## Okunacak metin

┏━━

'Türkiye Filistin halkının yanında olmaya devam edecektir'

Türkiye'nin İsrail ile normalleşme sürecine girmesi uzun, 6 yıllık süreden sonra oldu. Uzun devam eden bir müzakere sonucu oldu, Türkiye'nin şartları ancak yerine geldikten sonra bu anlaşma imzalandı.

Kaynak : Anadolu Ajansı
Haber Giriş : 28 Haziran 2016 21:11, Son Güncelleme : 27 Mart 2018 00:42
'Türkiye Filistin halkının yanında olmaya devam edecektir'

Cumhurbaşkanlığı Sözcüsü İbrahim Kalın, "Bu anlaşma Türkiye'nin Filistin konusundaki politikasını değiştirdiği ya da değiştireceği anlamına gelmiyor. Bizim Filistin meselesi, Filistin'in bağımsızlığı, iki devletli çözüm, Gazze halkının yaşam koşullarının iyileştirilmesi, işgalin sona erdirilmesi gibi konulardaki pozisyonumuz bellidir, değişmemiştir, bundan sonra da değişmeyecektir. Türkiye her platformda Filistin halkının yanında olmaya devam edecek. Tabi İsrail'le diplomatik ilişkilerin başlaması belki Filistin meselesinin çözümünde, Gazze halkının günlük ihtiyaçlarının karşılanmasında Türkiye'nin elini daha da güçlendirecek bir etki yapacaktır. Bunu da inşallah fırsata çevirmeyi tabii ki düşünüyoruz." dedi.

Kalın, Kocatepe Kitap ve Kültür Fuarı'nda yeni eseri "Ben, Öteki ve Ötesi" imza gününde gündeme ilişkin değerlendirmelerde bulundu ve gazetecilerin sorularını yanıtladı.

┗━━

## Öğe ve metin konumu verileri
┏━━

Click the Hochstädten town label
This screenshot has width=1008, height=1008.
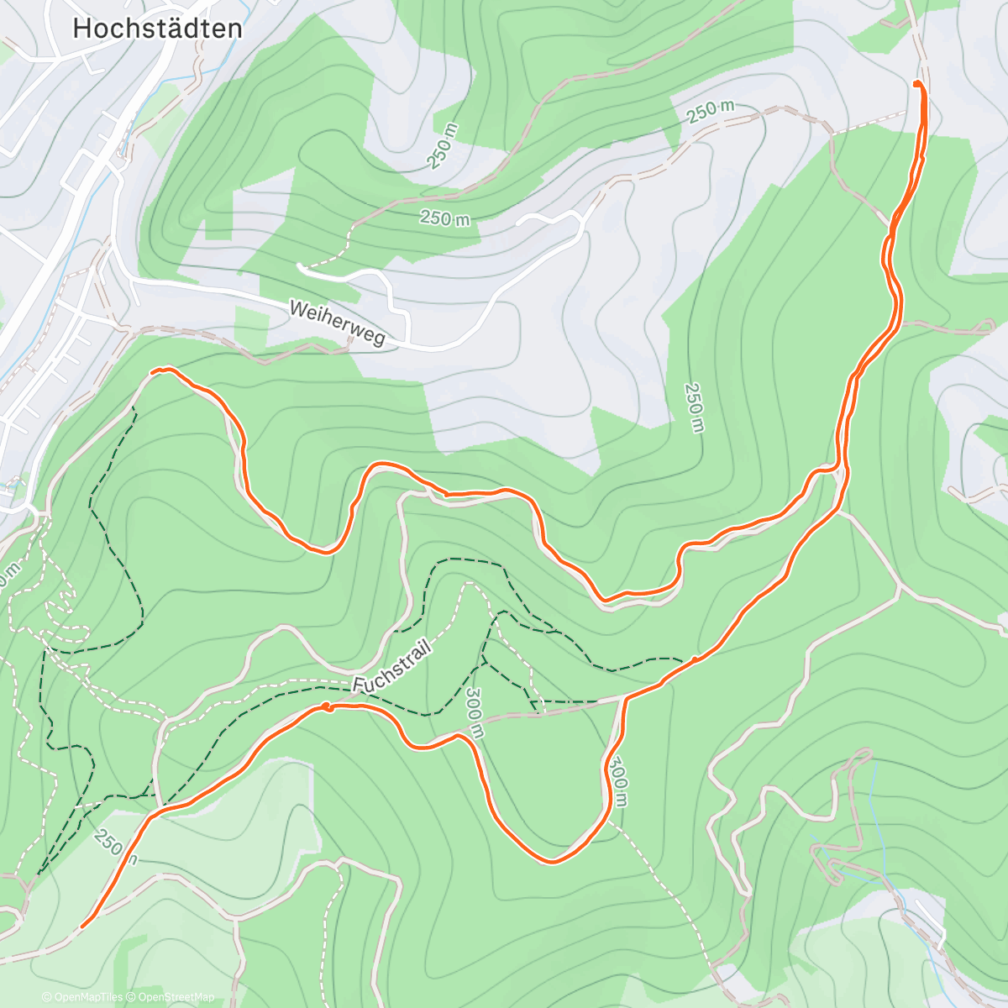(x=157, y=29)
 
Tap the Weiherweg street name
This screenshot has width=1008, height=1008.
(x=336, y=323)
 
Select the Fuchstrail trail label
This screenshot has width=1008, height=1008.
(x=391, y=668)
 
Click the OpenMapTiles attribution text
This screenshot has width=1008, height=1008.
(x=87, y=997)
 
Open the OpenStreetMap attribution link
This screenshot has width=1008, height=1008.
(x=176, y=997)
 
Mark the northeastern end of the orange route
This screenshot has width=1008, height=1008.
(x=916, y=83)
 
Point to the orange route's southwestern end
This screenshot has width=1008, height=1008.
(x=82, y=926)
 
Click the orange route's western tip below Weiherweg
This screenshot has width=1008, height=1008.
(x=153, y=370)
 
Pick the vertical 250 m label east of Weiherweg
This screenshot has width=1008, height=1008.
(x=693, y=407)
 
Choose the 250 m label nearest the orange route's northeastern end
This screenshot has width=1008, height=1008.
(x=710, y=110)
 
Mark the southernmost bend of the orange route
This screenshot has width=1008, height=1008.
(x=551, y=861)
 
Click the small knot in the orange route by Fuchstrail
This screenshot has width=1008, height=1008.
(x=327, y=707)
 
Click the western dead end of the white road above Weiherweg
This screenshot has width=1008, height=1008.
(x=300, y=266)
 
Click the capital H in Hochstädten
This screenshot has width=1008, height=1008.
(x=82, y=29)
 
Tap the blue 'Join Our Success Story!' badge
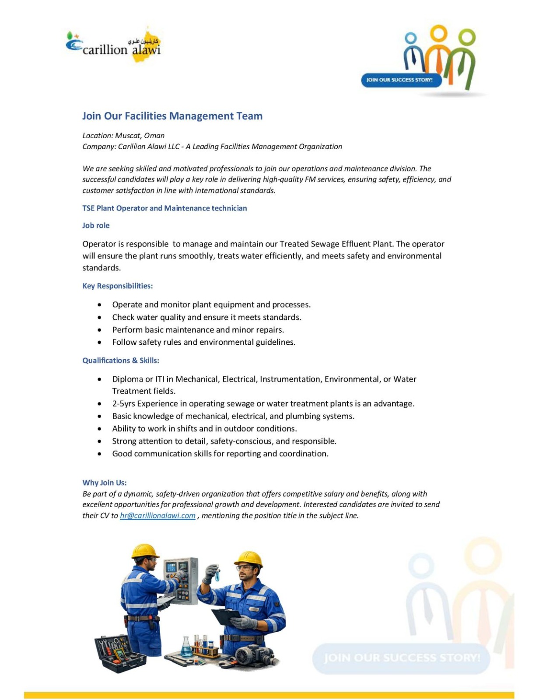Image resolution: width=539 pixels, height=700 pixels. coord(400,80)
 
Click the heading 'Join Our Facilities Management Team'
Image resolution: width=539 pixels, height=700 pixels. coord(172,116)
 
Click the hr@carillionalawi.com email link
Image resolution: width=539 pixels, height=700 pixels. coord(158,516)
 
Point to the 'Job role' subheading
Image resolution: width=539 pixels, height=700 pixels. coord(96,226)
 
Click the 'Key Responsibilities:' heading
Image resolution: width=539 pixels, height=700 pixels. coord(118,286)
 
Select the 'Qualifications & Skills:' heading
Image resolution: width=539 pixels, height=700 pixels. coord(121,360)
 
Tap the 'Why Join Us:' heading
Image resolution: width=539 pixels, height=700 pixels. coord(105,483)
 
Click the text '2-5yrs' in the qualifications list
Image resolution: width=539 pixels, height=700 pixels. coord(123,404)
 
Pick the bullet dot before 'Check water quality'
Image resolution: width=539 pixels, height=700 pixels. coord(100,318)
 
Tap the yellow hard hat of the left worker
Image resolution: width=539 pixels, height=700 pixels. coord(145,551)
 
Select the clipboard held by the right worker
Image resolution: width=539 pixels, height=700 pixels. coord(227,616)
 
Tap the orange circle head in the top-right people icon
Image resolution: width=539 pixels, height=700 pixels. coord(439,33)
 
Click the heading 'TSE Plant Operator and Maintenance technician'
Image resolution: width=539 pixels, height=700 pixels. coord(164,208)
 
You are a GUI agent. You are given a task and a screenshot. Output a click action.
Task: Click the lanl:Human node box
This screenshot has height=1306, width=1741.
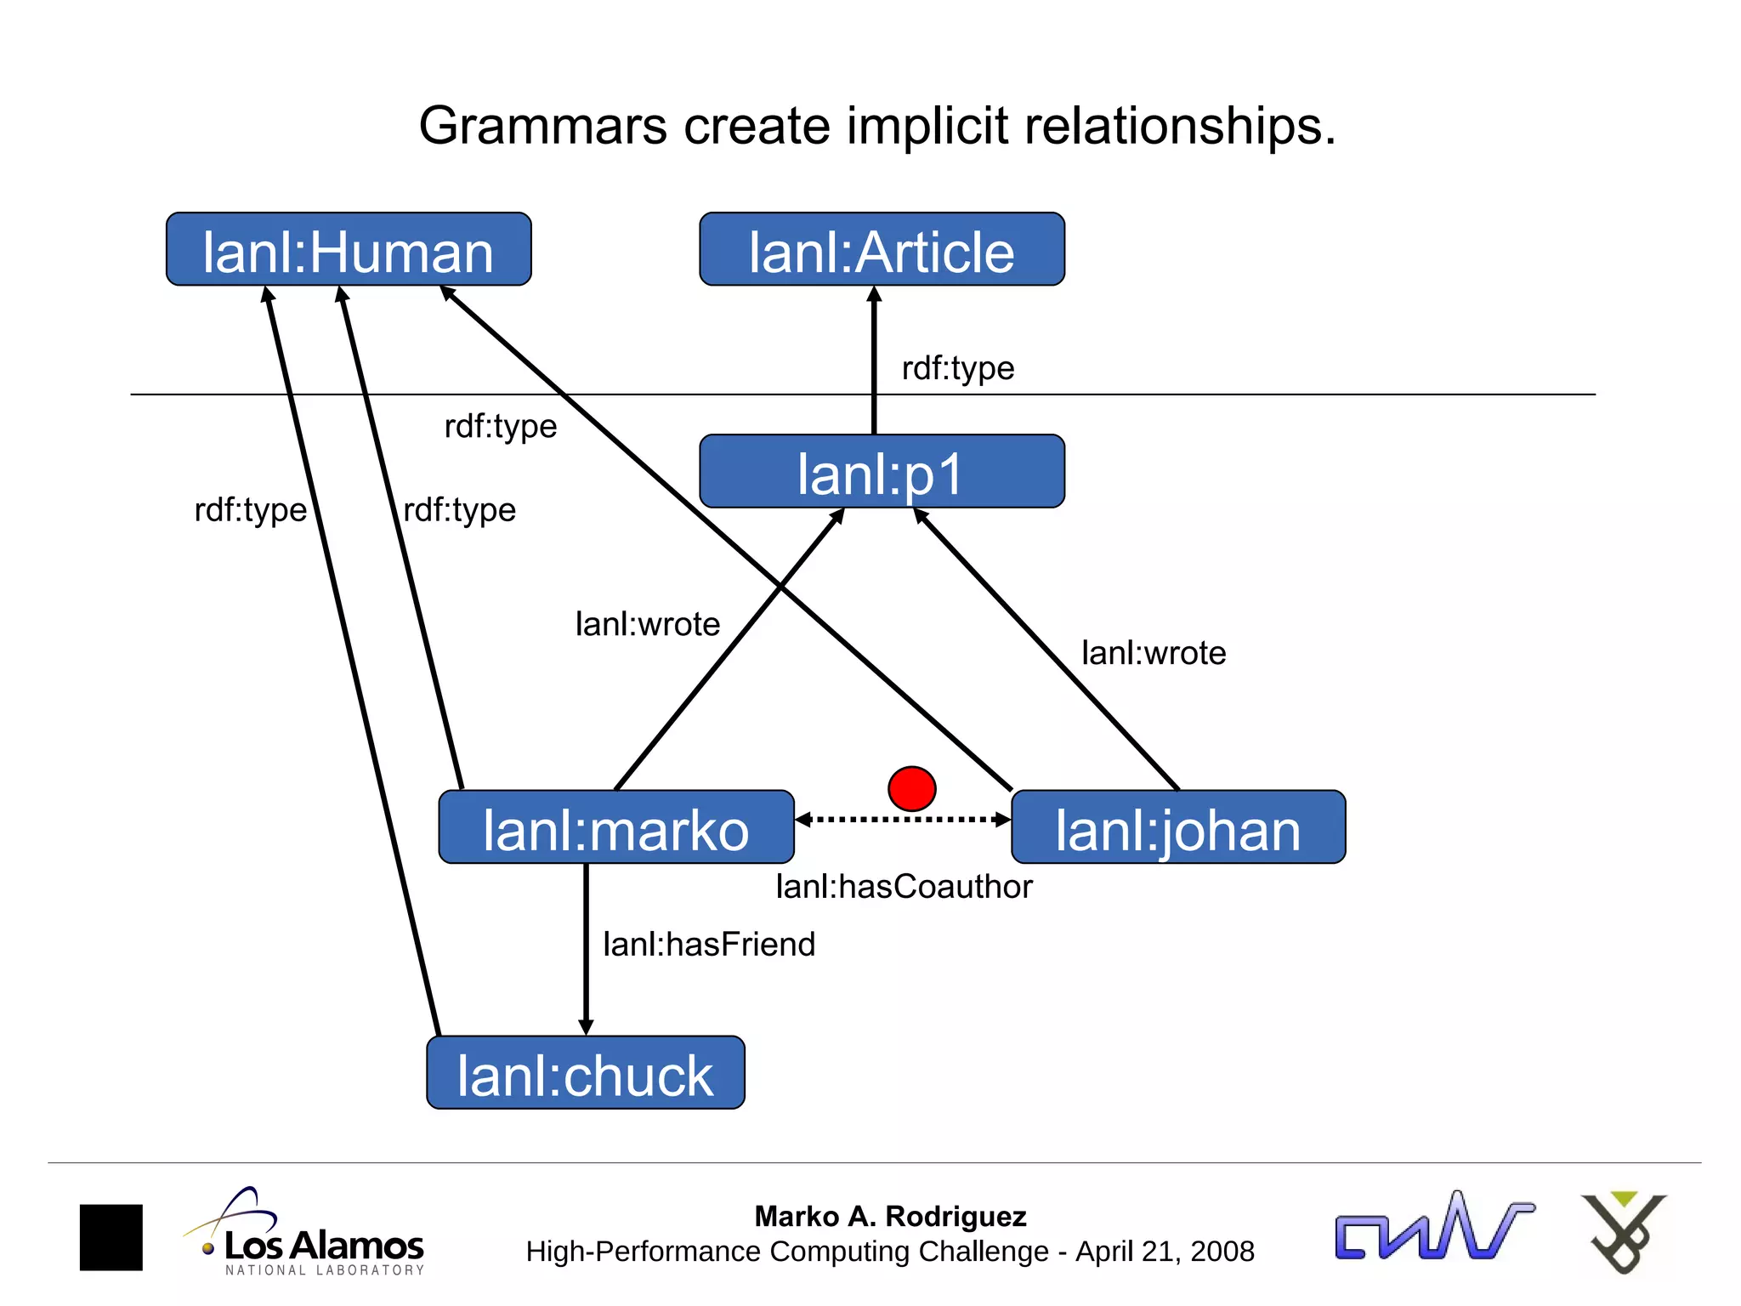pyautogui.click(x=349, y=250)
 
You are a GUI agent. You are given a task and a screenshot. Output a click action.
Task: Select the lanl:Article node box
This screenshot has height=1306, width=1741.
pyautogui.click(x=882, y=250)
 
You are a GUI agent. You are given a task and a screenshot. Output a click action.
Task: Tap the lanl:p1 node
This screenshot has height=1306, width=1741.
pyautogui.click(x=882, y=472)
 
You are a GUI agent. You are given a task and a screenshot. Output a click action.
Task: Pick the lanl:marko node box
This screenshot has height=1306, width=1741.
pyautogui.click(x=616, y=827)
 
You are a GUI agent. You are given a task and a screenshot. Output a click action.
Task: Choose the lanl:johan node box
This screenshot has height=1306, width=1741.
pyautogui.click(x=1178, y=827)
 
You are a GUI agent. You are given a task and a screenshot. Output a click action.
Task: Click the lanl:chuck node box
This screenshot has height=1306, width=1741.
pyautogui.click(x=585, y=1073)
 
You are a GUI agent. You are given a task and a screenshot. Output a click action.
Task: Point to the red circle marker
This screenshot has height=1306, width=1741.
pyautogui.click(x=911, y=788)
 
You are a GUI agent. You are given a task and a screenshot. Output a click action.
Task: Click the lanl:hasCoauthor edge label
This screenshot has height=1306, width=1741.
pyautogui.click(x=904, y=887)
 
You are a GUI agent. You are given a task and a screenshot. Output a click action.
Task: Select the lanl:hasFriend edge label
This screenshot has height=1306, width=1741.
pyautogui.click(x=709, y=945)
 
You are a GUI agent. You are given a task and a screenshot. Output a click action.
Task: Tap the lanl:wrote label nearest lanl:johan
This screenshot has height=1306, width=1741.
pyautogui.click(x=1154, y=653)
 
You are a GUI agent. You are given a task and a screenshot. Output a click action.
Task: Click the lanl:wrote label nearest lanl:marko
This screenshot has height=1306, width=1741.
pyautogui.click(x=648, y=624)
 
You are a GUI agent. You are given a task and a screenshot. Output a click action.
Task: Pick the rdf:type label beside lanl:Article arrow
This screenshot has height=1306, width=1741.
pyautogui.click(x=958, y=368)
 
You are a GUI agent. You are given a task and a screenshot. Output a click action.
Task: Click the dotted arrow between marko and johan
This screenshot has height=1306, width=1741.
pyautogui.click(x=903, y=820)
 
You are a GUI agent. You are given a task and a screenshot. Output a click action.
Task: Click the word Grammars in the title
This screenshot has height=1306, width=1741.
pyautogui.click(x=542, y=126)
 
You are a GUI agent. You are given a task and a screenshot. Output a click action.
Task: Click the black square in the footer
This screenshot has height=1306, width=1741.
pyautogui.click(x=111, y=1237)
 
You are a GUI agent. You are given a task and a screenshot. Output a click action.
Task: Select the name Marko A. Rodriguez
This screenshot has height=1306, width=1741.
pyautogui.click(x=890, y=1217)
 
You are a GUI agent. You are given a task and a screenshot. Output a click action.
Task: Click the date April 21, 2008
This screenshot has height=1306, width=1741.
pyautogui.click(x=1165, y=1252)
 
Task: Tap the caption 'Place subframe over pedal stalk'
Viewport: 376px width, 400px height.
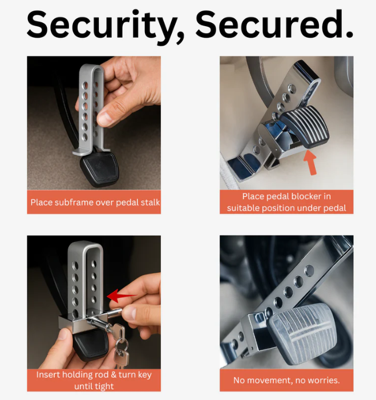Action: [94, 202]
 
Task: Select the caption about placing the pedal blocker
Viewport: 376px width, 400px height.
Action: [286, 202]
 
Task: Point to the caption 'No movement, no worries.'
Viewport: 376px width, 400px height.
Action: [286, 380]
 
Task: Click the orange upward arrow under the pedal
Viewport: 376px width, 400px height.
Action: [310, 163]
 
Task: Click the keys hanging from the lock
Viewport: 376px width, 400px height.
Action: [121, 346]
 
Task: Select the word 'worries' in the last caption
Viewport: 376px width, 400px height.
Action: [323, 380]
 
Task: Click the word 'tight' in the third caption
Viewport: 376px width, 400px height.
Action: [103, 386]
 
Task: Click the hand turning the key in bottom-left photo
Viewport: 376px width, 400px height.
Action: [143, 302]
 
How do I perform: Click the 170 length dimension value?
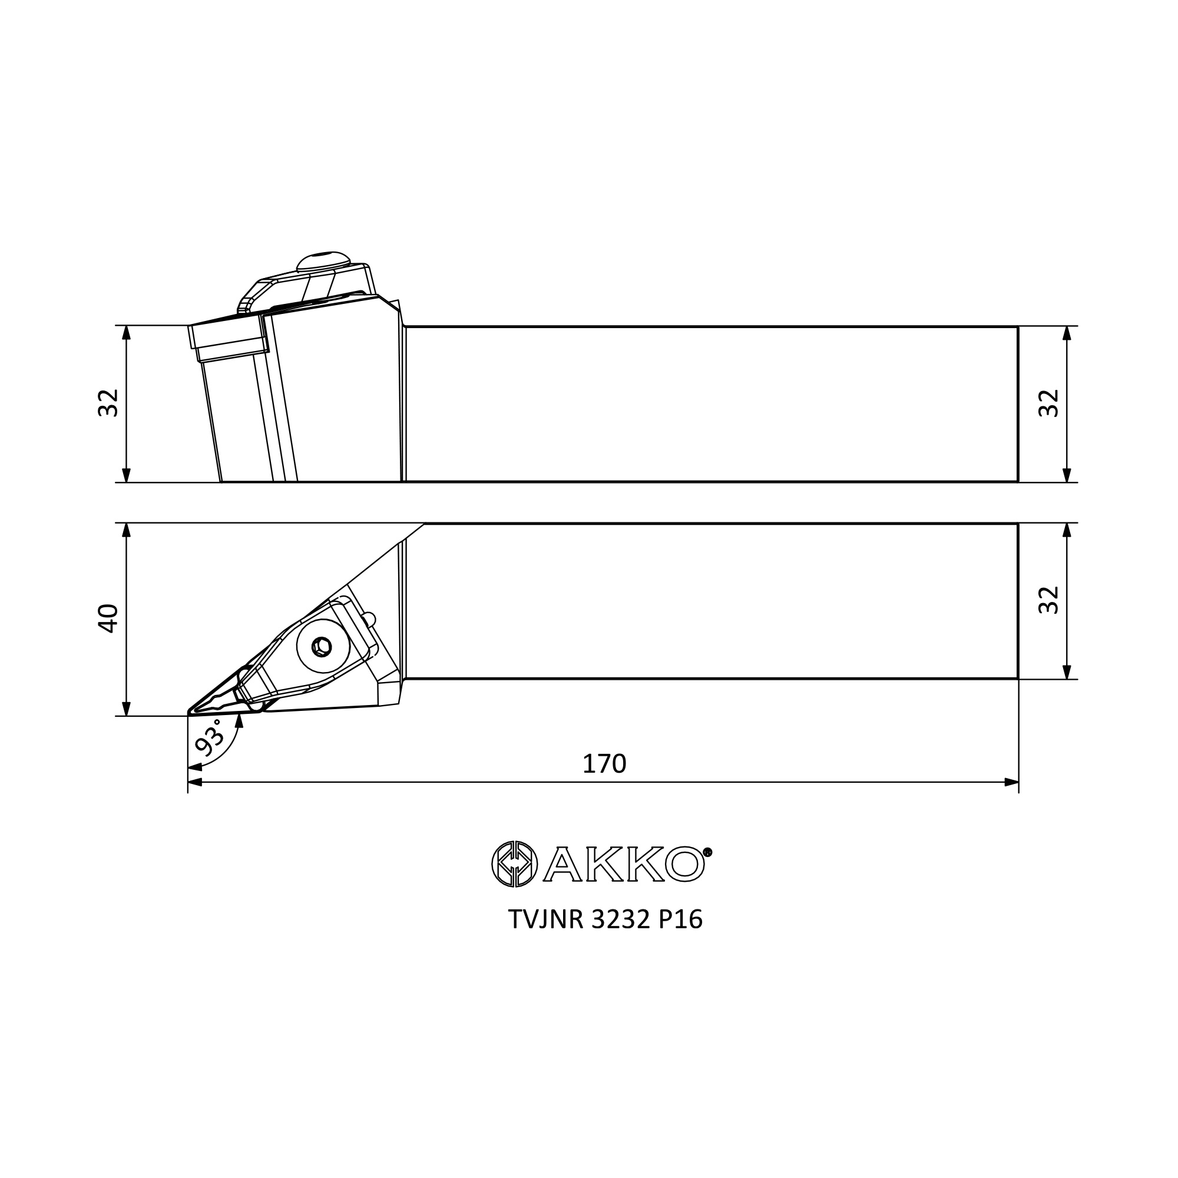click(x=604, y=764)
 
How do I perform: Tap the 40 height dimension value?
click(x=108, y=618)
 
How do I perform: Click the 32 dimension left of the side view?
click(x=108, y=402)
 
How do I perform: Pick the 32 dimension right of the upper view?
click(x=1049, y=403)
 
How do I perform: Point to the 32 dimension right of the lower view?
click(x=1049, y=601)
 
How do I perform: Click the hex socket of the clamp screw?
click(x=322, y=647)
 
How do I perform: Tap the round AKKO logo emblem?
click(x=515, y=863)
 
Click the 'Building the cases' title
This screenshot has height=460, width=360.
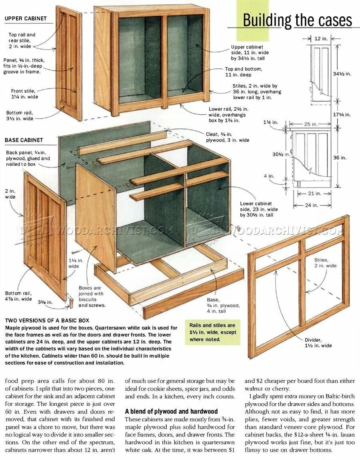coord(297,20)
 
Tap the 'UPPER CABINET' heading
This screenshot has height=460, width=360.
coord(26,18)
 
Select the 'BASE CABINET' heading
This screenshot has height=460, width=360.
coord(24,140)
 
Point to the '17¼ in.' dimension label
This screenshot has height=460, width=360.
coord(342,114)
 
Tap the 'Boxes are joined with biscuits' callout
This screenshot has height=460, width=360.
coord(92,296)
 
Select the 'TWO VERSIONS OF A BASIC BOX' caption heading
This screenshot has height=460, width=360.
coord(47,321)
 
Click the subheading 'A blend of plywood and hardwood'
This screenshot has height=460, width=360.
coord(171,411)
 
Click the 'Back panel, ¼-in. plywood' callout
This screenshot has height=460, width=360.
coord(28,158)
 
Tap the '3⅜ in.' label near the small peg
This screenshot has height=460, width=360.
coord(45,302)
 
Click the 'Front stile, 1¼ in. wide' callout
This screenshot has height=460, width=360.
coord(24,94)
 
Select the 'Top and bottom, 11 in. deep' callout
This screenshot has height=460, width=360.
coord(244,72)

┗━━

## Talimat
Türkiye'nin İsrail ile normalleşmesine dair haberde "Türkiye'nin İsrail ile" ile başlayıp "bu anlaşma imzalandı." ile biten bölümü hiçbir harfini değiştirmeden kopyalayın.

## Tam yanıt
Türkiye'nin İsrail ile normalleşme sürecine girmesi uzun, 6 yıllık süreden sonra oldu. Uzun devam eden bir müzakere sonucu oldu, Türkiye'nin şartları ancak yerine geldikten sonra bu anlaşma imzalandı.